··· Extract provided ···

In the Middle Ages, a squire would saddle a knight’s horse, care for his weapons and armor, and hoist his flag in battle. The majority of those tasks are beyond my abilities, but as a film critic, I’m proud to fly the banner of Sir Ridley Scott.
While I’ve often admonished moviegoers for taking Sir Ridley’s films for granted, I can hardly blame them. For years, like many of my fellow critics, I bought into the multi-pronged myth that Scott is a chilly technician long past his prime—and inferior to his chief acolytes, Christopher Nolan and Denis Villeneuve.
Those criticisms might evaporate if Scott made fewer films and stuck to his cinematic comfort zones (hardened epics, mystical sci-fi). But he is an artist who reinvents himself restlessly, spitting on suffocating notions of what it means to be an auteur director.
Scott is polyamorous in his genre preferences. In the 2010s alone, he directed three deep-space adventures, a biblical extravaganza, a thriller about the Gettys, a medieval romcom/bromance, and an existential gangster farce written by Cormac McCarthy—all of them alive with the energy of an artist more interested in experience than perfection.
It’s a joy to watch Scott zig and zag, though he never picks his projects at random. Persistent obsessions haunt his filmography: collisions of style and authority, men (and machines) raging against their creators, and the brutal choices forced upon women who wield immense power…or none at all.
These themes can be traced to Scott’s background in advertising, his agnostic fascination with religion, and his relationship with his formidable mother, Elizabeth Scott. The stories Scott tells are always personal, whether they are wrapped in the carnage of the Coliseum, the highways of the American West, or a future Los Angeles as gorgeous as it is grotesque.

··· Provided material ···

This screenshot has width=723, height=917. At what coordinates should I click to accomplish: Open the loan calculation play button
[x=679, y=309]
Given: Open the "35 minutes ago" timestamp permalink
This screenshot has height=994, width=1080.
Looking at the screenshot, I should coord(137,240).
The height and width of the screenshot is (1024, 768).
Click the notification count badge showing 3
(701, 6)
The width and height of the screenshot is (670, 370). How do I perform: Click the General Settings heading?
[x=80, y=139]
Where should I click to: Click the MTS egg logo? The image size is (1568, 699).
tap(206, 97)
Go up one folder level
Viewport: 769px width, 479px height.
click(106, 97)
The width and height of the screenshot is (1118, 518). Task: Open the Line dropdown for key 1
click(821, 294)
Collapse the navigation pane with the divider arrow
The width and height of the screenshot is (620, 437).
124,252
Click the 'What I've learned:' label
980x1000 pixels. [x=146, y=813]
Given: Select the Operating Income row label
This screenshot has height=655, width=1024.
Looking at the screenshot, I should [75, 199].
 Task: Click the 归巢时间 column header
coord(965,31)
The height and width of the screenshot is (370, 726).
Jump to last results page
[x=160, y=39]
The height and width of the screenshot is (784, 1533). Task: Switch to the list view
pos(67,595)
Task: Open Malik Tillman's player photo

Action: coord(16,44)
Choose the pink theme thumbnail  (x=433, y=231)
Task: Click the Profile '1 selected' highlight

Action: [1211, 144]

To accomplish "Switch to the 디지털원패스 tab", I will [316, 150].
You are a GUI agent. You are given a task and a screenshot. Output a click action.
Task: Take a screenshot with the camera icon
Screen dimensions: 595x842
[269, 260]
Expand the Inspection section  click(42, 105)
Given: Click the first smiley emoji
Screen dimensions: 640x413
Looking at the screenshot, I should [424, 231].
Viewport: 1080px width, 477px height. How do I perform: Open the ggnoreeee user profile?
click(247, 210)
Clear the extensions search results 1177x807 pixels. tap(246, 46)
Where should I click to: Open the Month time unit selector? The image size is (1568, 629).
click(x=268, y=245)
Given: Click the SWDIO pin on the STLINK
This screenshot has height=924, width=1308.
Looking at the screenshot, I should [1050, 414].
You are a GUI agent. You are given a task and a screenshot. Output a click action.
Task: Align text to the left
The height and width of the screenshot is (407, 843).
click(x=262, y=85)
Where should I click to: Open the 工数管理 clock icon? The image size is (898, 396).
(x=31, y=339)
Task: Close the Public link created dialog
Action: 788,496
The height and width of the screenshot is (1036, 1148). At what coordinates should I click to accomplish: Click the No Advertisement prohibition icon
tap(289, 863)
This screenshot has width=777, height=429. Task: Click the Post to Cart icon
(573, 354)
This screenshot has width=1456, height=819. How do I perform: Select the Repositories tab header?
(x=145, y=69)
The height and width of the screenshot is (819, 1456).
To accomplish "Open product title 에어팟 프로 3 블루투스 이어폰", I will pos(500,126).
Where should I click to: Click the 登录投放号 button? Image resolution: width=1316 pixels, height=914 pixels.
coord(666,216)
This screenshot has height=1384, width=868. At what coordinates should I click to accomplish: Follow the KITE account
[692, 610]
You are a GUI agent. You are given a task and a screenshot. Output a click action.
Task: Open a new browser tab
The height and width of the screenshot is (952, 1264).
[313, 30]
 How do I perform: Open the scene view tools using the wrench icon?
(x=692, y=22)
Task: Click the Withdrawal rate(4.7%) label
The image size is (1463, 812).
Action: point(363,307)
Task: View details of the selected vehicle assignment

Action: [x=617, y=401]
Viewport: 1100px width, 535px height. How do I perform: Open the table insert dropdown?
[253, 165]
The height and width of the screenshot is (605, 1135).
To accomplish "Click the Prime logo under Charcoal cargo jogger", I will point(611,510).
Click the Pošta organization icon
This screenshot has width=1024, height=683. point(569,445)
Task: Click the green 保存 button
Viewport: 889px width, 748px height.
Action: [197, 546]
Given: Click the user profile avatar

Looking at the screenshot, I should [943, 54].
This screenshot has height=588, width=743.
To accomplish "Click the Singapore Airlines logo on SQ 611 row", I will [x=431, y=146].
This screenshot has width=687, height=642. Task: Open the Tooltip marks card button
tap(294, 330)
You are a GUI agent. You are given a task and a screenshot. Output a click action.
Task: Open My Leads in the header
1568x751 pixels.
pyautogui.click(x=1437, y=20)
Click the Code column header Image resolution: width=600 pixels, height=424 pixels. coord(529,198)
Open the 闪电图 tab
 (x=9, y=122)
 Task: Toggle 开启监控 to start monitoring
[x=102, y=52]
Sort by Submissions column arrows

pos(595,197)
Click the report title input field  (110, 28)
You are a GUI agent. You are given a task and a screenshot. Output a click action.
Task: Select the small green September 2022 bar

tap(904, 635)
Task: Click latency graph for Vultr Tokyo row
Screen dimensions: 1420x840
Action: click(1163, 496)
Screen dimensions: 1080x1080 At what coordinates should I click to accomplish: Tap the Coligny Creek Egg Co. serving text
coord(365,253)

···

§ Problem
Answer these questions using the essay on Ridley Scott above:
(a) Which two directors does the essay call Scott's chief acolytes?
(b) How many deep-space adventures did Scott direct in the 2010s?
(c) What is the name of Scott's mother?

§ Task output
(a) Christopher Nolan and Denis Villeneuve
(b) Three
(c) Elizabeth Scott